Data to use →

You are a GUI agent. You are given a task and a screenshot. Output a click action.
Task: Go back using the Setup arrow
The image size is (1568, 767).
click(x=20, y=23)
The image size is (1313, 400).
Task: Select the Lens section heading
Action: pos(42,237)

The exercise → Please extract every line in the rows above that contains the word "click".

Full response →
You are a GUI agent. You are given a task and a screenshot. Output a click action.
click(x=20, y=23)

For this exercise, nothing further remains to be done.